«Une maison est un royaume vaste et inconnu et une vie ne suffit pas à l'odyssée entre la chambre d'enfant, la chambre à coucher, le couloir dans lequel les enfants se poursuivent, la table de la salle à manger sur laquelle les bouchons sautent et le secrétaire avec ses quelques livres et ses quelques papiers, qui cherchent à dire le sens de ce va-et-vient entre la cuisine et l'office, entre Troie et Ithaque.»
Jamais auparavant une citation épinglée au cours d'une de mes lectures (ci-avant - extraite du livre «
Danube», de
Claudio Magris) ne m'aura paru à ce point appropriée à synthétiser l'impression profonde que m'en laisserait une autre, effectuée quelque temps après et en principe très différente de la première... L'écriture de «
UNE ODYSSEE - Un père, un fils, une épopée» relèvera pour moi, en effet, de ce même élan condensé magnifiquement dans ce passage de «
Danube» : mouvement réunissant intellect, imagination et coeur, réconciliant avec grâce et naturel des dimensions la plupart du temps tenues à distance par la force des choses, incompatibles en apparence avec un quotidien subsumé dans cet horizon à court-terme auquel nous astreignent nos listes de courses et nos réunions à préparer, pris entre factures à régler et lave-vaisselles à remplir, entre le menu du jour et la chambre à échoir (ouf!) la nuit...

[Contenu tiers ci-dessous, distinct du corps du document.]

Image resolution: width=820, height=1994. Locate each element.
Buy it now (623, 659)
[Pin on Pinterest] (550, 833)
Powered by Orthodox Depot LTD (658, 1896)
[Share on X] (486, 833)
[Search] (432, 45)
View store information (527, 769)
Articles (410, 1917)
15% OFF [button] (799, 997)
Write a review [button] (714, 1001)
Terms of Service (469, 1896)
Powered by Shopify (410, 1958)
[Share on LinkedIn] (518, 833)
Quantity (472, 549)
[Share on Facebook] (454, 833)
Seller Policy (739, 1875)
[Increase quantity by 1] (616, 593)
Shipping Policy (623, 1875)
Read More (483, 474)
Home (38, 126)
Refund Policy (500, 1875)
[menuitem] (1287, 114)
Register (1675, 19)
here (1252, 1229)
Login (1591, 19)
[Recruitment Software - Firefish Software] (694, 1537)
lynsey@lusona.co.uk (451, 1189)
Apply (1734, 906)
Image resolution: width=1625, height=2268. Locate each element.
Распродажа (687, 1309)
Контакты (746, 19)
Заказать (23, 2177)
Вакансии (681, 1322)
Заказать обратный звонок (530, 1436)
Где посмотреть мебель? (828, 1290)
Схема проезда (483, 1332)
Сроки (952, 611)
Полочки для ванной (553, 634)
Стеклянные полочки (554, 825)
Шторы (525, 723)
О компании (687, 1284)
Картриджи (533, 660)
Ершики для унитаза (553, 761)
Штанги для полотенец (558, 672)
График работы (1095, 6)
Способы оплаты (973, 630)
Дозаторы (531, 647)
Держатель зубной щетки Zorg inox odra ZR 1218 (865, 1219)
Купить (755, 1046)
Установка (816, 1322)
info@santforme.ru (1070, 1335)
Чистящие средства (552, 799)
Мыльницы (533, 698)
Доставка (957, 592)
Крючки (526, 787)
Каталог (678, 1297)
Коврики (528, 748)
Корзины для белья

Exégèse savante d'un des textes fondateurs de la littérature occidentale, récit autour de d'une expérience singulière de l'auteur en tant qu'enseignant de lettres classiques, livre de mémoires dédié à son père, UNE ODYSSEE est un essai à entrées multiples, dont le dénominateur commun pourrait être la question de savoir comment créer les conditions subjectives pour qu'une «transmission» soit réussie : l'héritage d'une oeuvre classique, de ses lectures et interprétations successives à travers les époques, celle d'un maitre envers ses disciples, d'une génération à l'autre, ou encore celle d'un père à son fils.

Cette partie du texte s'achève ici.